▶ WHAT THIS TASK INVOLVES
Copy out exactly the lines that begin with the one containing "Task: Open the apps grid sidebar icon" and continue until the last line of the material.

▶ SUPPLIED MATERIAL
_ _ _ _ _
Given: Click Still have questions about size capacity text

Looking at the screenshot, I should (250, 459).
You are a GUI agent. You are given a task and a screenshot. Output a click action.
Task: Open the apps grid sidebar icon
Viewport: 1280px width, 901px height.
_ _ _ _ _
▶ ANSWER BELOW
Task: Open the apps grid sidebar icon
Viewport: 1280px width, 901px height.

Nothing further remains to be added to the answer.